High-order parallel-in-time method for the monodomain equation in cardiac electrophysiology
Giacomo Rosilho de Souza, Simone Pezzuto, Rolf Krause
TL;DR
Addressing the time-discretization bottleneck of the monodomain equation, $C_m \partial V_m/\partial t = \chi^{-1} \nabla \cdot (\sigma \nabla V_m) + I_{stim} - I_{ion}$, the work introduces a high-order parallel-in-time method. The method, Hybrid Spectral Deferred Correction (HSDC), blends semi-implicit and exponential SDC and extends it to parallel-in-time via PFASST to solve $y' = f_I(t,y) + f_E(t,y) + f_e(t,y)$ in parallel across time. Stability analyses show HSDC remains stable where plain SDC is unstable, and extensive experiments with realistic ionic models such as the ten-Tusscher--Panfilov (TTP) model demonstrate high-order convergence and parallel scalability.
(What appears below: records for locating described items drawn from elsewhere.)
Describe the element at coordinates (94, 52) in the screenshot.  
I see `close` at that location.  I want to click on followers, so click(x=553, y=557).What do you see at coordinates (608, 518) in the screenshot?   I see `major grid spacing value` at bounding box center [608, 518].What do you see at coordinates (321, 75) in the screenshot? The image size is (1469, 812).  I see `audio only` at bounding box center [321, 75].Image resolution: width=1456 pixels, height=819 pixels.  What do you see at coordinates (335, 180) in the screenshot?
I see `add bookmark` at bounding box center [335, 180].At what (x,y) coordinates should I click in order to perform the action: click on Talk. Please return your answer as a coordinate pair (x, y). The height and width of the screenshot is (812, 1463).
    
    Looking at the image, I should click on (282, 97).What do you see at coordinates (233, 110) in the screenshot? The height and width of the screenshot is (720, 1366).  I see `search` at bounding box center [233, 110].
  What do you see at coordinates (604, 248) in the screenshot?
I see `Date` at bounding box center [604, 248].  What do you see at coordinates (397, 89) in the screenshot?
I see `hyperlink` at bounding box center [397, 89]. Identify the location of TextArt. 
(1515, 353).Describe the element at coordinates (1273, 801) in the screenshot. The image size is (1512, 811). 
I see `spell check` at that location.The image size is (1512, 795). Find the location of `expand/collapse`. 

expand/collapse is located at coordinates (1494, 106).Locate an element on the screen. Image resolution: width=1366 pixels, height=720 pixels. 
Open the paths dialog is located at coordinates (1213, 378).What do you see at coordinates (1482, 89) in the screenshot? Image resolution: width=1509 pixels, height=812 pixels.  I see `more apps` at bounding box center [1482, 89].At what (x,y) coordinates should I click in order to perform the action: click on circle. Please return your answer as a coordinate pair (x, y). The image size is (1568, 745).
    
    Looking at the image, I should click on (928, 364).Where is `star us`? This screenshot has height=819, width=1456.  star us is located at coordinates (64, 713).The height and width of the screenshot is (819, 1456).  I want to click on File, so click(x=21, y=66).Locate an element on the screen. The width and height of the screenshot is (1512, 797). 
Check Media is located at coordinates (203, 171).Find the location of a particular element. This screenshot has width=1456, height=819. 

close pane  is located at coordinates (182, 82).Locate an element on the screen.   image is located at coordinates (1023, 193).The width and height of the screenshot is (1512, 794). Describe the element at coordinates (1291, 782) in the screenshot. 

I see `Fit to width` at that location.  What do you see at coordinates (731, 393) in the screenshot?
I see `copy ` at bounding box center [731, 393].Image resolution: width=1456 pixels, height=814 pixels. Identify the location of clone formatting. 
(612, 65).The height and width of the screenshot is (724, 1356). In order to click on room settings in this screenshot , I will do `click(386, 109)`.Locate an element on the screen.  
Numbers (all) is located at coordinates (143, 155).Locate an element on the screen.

This approach enables real-time, high-fidelity cardiac simulations on large multi-processor systems, with potential clinical and biomedical research impact.
Abstract
Simulation of the monodomain equation, crucial for modeling the heart's electrical activity, faces scalability limits when traditional numerical methods only parallelize in space. To optimize the use of large multi-processor computers by distributing the computational load more effectively, time parallelization is essential. We introduce a high-order parallel-in-time method addressing the substantial computational challenges posed by the stiff, multiscale, and nonlinear nature of cardiac dynamics. Our method combines the semi-implicit and exponential spectral deferred correction methods, yielding a hybrid method that is extended to parallel-in-time employing the PFASST framework. We thoroughly evaluate the stability, accuracy, and robustness of the proposed parallel-in-time method through extensive numerical experiments, using practical ionic models such as the ten-Tusscher-Panfilov. The results underscore the method's potential to significantly enhance real-time and high-fidelity simulations in biomedical research and clinical applications.